Bisa dilihat di depan istana Paser ada sebuah meriam, di kerajaan kutai kertanegara juga terdapat dua buah meriam pusaka yang digunakan dalam perang “Tambak Maris” saat armada inggris memasuki Tenggarong. Begitu pula terdapat jajaran meriam di depan Istana Kesultanan Gunung Tabur, sedang kan di kerajaan Sembaliung, konon terdapat pula meriam-meriam yang pernah di gunakan oleh raja Alam dalam perang laut melawan belanda, bahkan salah satu meriamnya digunakan sebagai batu nisan Kubur Raja alam dari kesultanan Sembaliung.

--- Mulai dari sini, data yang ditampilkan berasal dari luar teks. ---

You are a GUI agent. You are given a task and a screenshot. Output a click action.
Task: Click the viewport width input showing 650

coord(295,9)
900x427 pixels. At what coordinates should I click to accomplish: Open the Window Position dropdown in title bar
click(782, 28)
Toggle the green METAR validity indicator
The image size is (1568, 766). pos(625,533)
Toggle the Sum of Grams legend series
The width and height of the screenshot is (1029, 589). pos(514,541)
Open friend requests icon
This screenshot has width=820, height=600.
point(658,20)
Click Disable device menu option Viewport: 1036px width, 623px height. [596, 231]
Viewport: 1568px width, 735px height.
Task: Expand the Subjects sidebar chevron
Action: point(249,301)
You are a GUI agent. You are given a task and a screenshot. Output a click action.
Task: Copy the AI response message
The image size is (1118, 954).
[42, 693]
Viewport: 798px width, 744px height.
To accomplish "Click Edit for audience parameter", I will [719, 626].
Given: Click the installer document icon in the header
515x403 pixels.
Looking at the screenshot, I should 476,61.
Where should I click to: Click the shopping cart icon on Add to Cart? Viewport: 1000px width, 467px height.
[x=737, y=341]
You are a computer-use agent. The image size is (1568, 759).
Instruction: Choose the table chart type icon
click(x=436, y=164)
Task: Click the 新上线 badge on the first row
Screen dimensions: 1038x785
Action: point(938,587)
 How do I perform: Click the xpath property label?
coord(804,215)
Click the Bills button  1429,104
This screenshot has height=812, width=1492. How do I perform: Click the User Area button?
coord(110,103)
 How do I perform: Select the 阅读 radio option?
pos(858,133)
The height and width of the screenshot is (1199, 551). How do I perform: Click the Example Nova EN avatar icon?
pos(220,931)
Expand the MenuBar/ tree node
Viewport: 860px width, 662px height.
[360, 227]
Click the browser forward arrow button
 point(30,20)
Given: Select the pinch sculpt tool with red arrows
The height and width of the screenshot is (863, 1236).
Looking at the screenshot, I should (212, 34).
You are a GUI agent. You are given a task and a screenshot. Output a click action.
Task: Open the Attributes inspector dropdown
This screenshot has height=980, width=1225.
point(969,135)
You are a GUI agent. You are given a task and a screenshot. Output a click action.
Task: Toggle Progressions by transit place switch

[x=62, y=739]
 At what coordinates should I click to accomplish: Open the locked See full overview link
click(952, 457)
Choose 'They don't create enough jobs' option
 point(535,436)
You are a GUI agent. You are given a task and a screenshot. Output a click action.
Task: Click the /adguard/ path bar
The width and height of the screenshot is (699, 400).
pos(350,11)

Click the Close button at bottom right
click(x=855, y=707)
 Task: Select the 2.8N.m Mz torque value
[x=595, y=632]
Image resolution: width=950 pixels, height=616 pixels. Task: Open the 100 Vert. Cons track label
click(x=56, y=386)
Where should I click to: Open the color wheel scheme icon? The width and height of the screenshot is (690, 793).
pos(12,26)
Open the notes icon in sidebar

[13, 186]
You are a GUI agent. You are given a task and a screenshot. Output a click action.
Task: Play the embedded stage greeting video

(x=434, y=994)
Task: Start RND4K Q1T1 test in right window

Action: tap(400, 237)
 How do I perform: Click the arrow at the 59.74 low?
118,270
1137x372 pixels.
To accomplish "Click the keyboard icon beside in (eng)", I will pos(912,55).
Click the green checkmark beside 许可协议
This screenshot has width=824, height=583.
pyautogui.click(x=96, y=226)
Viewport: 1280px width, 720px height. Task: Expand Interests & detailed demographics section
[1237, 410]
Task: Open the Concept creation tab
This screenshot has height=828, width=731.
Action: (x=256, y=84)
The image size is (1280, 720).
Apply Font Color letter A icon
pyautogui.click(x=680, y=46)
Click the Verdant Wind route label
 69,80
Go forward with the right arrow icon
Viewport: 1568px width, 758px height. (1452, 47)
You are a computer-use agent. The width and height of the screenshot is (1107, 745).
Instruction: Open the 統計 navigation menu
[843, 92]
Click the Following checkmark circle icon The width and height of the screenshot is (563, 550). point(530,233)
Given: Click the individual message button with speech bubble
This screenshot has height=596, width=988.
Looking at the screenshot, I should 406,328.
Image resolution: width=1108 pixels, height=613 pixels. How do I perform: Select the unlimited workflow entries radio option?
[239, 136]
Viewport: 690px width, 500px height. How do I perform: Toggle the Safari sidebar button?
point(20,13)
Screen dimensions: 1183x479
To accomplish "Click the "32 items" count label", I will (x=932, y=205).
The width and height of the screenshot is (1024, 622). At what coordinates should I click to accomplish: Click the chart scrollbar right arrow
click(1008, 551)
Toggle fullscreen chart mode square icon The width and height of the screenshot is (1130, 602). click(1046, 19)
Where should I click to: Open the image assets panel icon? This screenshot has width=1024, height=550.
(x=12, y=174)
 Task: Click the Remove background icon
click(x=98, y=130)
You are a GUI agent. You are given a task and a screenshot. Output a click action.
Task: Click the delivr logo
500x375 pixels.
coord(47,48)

Sedangkan di kesultanan Bulungan, terdapat pula beberapa buah meriam yang saat ini terpajang di halaman Museum kesultanan Bulungan. Beberapa diantaranya bernama Melati, Rindu dan Dendam. Serta dua buah lagi meriam polos tipe Eropa yang terpajang di depan Gerbang Museum Kraton Kesultanan Bulungan. Yang paling utama dari meriam itu adalah Meriam Si Benua. Meriam ini sangat dikeramatkan oleh masyarakat adat Kesultanan Bulungan dan merupakan lambang Sembol Ningrat Bulungan.
Bagi sebagian masyarakat adat masing-masing kerajaan, tak jarang memilki semacam legenda tersendiri atas asal-usul dari meriam tersebut, kebanyakan berupa legenda-legenda yang membicarakan tentang kehebatan serta ke keramatan meriam tersebut, yang kita bicarakan saat ini adalah Meriam Si Benua, meriam kuno (Canon Ancient) dari Kesultanan Bulungan.
Menurut legenda yang tersebar di masyarakat, Meriam Sebenua adalah sebuah meriam yang dibuat dari kumpulan logam yang di kumpulkan atau di sumbangkan oleh seluruh masyarakat Kesultanan Bulungan atau Sebenua Kesultanan Bulungan, maka itulah disebut Sebenua. Disatukan potongan logam menjadi sebuah Meriam mengisyaratkan tentang bersatunya rakyat Kesultanan Bulungan. Meriam ini dicetak di Brunai dan di bawa kembali ke Bulungan, hal ini di sebab pada waktu itu rakyat Kesultanan Bulungan belum mampu mencetak sendiri meriam tersebut.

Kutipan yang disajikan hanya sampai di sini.